The country was hit by a run on the banks, a run on the currency and defaulted on its debt.

“It was a perfect storm,” Mahuad said in an interview. “We were really suffering…and needed to find a way to survive.”

As inflation quickly rose, long lines formed outside of banks as Ecuadoreans tried to take out their money and exchange it to dollars. Mahuad’s government responded by freezing bank accounts.

In January 2000, Mahuad went on television to announce that his government would ditch the sucre currency for the dollar.

“That was the last resort,” said Mahuad, who was ousted about 10 days later in a military coup. “That wasn’t part of the political campaign, it was not discussed. It was a response to the need to survive in economic terms.”

The dollarization announcement quickly restored financial stability to Ecuador, which has had annual inflation averaging 2.8% for the last two decades. Inflation had hit a high of nearly 100% in 2000.

Ecuadoreans then, like Argentines today, were so accustomed to using dollars that they used them as a hedge against volatility. The government used Coca-Cola trucks to move dollars into small Andean towns and remote jungle villages to exchange them for sucres.

El Salvador followed soon after. At the time, it had low inflation, sufficient currency reserves and a stable exchange rate, but interest rates reached about 17%.
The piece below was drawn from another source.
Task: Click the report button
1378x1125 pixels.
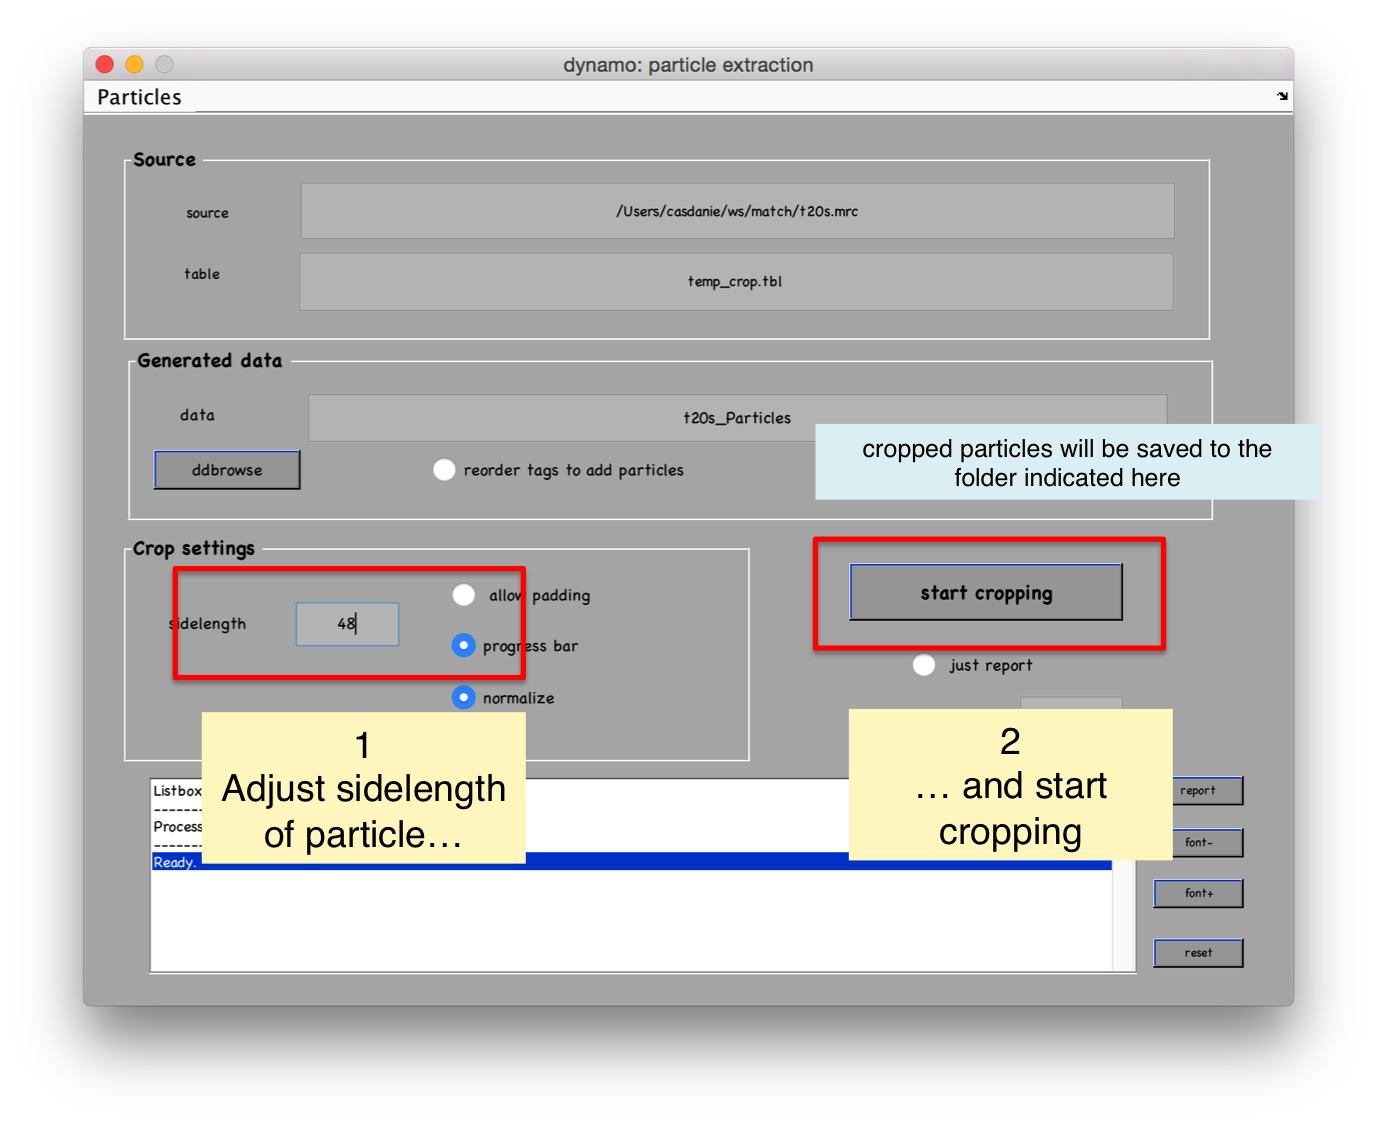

“There are two ways of looking at dollarization, that of Ecuador and that of El Salvador. The case of Argentina is more similar to that of Ecuador,” said Rafael Barraza, who served as central bank chief when El Salvador adopted the U.S. dollar more than two decades ago.
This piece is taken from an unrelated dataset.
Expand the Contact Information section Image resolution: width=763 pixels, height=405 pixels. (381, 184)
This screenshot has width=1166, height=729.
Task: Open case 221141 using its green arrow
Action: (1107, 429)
In El Salvador, the government’s dollarization had the support of the International Monetary Fund, the U.S. Treasury and the World Bank. “They accompanied us with the technical design,” Barraza said. “They were very aware of what was happening, there was no perception that it was something improvised.”

Like Ecuadoreans before dollarization, many Argentines have a similar aversion to their currency, which has lost about 90% of its value against the dollar on the black market since the start of the current administration in 2019. Locals stash tens of billions of dollars in greenbacks abroad, far more than other Latin American countries, while others prefer to hold volatile cryptocurrencies.

Argentina would need to borrow some $30 billion to dollarize its economy, analysts say, at a time when it is essentially cut off from capital markets. That amount could be less if the peso undergoes an even bigger devaluation. However, that would raise the risks of hyperinflation, economists say.

“Argentina is like a patient in critical condition, and perhaps you apply a treatment that you wouldn’t do on a healthy patient, but there’s nothing else to do,” Sergi Lanau, director of emerging markets strategy at Oxford Economics, a U.K.-based research firm. “It’s an imperfect measure.”